◆ **What is needed**: The listing is to be reproduced in full, with no character altered.

◆ **Input material**:
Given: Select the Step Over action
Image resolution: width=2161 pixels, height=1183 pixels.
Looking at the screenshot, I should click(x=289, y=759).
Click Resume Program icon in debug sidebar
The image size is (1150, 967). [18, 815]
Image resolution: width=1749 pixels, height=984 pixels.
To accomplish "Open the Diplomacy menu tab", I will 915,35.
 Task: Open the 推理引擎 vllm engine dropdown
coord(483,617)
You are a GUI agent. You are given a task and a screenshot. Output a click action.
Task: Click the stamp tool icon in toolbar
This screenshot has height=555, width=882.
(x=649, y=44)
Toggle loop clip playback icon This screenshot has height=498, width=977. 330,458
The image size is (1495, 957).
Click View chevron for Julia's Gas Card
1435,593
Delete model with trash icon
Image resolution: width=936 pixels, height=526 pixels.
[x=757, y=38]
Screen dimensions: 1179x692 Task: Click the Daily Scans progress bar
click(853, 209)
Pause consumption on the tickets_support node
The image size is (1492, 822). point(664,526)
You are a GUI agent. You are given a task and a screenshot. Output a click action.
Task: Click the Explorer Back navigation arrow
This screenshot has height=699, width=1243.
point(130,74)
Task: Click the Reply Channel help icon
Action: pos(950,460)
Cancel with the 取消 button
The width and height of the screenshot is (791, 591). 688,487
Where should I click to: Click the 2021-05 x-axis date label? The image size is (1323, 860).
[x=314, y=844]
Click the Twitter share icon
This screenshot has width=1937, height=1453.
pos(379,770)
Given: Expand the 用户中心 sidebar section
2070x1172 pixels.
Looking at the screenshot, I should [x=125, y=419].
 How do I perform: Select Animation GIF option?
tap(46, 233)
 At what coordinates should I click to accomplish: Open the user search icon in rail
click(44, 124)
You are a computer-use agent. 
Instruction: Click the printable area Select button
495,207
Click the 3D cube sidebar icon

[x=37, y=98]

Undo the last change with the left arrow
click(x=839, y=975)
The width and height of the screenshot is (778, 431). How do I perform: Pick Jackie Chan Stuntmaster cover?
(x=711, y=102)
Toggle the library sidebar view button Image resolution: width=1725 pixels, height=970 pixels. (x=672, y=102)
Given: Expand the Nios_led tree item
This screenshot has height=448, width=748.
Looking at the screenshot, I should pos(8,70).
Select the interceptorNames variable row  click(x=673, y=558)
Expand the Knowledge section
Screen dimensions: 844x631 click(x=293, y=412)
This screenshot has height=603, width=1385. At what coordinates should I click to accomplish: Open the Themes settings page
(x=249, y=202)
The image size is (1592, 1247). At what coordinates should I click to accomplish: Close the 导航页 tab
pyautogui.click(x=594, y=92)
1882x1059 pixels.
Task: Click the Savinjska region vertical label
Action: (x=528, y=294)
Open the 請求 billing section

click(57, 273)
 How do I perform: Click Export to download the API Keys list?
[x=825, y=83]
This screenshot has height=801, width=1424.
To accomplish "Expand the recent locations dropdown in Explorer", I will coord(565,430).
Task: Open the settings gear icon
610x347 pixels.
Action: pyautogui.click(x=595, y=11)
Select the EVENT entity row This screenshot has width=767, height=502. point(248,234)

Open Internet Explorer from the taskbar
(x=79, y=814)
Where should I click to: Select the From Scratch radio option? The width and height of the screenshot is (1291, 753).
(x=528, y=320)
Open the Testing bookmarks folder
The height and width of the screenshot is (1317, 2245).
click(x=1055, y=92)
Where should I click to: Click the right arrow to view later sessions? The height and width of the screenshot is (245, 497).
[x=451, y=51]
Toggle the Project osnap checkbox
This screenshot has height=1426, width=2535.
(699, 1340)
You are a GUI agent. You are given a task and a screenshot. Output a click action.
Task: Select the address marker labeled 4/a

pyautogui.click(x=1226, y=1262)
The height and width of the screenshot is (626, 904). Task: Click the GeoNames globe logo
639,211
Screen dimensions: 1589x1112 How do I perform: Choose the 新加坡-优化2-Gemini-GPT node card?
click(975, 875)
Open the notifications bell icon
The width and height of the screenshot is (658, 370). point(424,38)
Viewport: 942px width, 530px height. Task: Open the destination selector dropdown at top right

◆ **Answer**:
Given: Select the Step Over action
Image resolution: width=2161 pixels, height=1183 pixels.
Looking at the screenshot, I should click(x=289, y=759).
Click Resume Program icon in debug sidebar
The image size is (1150, 967). [18, 815]
Image resolution: width=1749 pixels, height=984 pixels.
To accomplish "Open the Diplomacy menu tab", I will 915,35.
 Task: Open the 推理引擎 vllm engine dropdown
coord(483,617)
You are a GUI agent. You are given a task and a screenshot. Output a click action.
Task: Click the stamp tool icon in toolbar
This screenshot has height=555, width=882.
(x=649, y=44)
Toggle loop clip playback icon This screenshot has height=498, width=977. 330,458
The image size is (1495, 957).
Click View chevron for Julia's Gas Card
1435,593
Delete model with trash icon
Image resolution: width=936 pixels, height=526 pixels.
[x=757, y=38]
Screen dimensions: 1179x692 Task: Click the Daily Scans progress bar
click(853, 209)
Pause consumption on the tickets_support node
The image size is (1492, 822). point(664,526)
You are a GUI agent. You are given a task and a screenshot. Output a click action.
Task: Click the Explorer Back navigation arrow
This screenshot has height=699, width=1243.
point(130,74)
Task: Click the Reply Channel help icon
Action: pos(950,460)
Cancel with the 取消 button
The width and height of the screenshot is (791, 591). 688,487
Where should I click to: Click the 2021-05 x-axis date label? The image size is (1323, 860).
[x=314, y=844]
Click the Twitter share icon
This screenshot has width=1937, height=1453.
pos(379,770)
Given: Expand the 用户中心 sidebar section
2070x1172 pixels.
Looking at the screenshot, I should [x=125, y=419].
 How do I perform: Select Animation GIF option?
tap(46, 233)
 At what coordinates should I click to accomplish: Open the user search icon in rail
click(44, 124)
You are a computer-use agent. 
Instruction: Click the printable area Select button
495,207
Click the 3D cube sidebar icon

[x=37, y=98]

Undo the last change with the left arrow
click(x=839, y=975)
The width and height of the screenshot is (778, 431). How do I perform: Pick Jackie Chan Stuntmaster cover?
(x=711, y=102)
Toggle the library sidebar view button Image resolution: width=1725 pixels, height=970 pixels. (x=672, y=102)
Given: Expand the Nios_led tree item
This screenshot has height=448, width=748.
Looking at the screenshot, I should pos(8,70).
Select the interceptorNames variable row  click(x=673, y=558)
Expand the Knowledge section
Screen dimensions: 844x631 click(x=293, y=412)
This screenshot has height=603, width=1385. At what coordinates should I click to accomplish: Open the Themes settings page
(x=249, y=202)
The image size is (1592, 1247). At what coordinates should I click to accomplish: Close the 导航页 tab
pyautogui.click(x=594, y=92)
1882x1059 pixels.
Task: Click the Savinjska region vertical label
Action: (x=528, y=294)
Open the 請求 billing section

click(57, 273)
 How do I perform: Click Export to download the API Keys list?
[x=825, y=83]
This screenshot has height=801, width=1424.
To accomplish "Expand the recent locations dropdown in Explorer", I will coord(565,430).
Task: Open the settings gear icon
610x347 pixels.
Action: pyautogui.click(x=595, y=11)
Select the EVENT entity row This screenshot has width=767, height=502. point(248,234)

Open Internet Explorer from the taskbar
(x=79, y=814)
Where should I click to: Select the From Scratch radio option? The width and height of the screenshot is (1291, 753).
(x=528, y=320)
Open the Testing bookmarks folder
The height and width of the screenshot is (1317, 2245).
click(x=1055, y=92)
Where should I click to: Click the right arrow to view later sessions? The height and width of the screenshot is (245, 497).
[x=451, y=51]
Toggle the Project osnap checkbox
This screenshot has height=1426, width=2535.
(699, 1340)
You are a GUI agent. You are given a task and a screenshot. Output a click action.
Task: Select the address marker labeled 4/a

pyautogui.click(x=1226, y=1262)
The height and width of the screenshot is (626, 904). Task: Click the GeoNames globe logo
639,211
Screen dimensions: 1589x1112 How do I perform: Choose the 新加坡-优化2-Gemini-GPT node card?
click(975, 875)
Open the notifications bell icon
The width and height of the screenshot is (658, 370). point(424,38)
Viewport: 942px width, 530px height. Task: Open the destination selector dropdown at top right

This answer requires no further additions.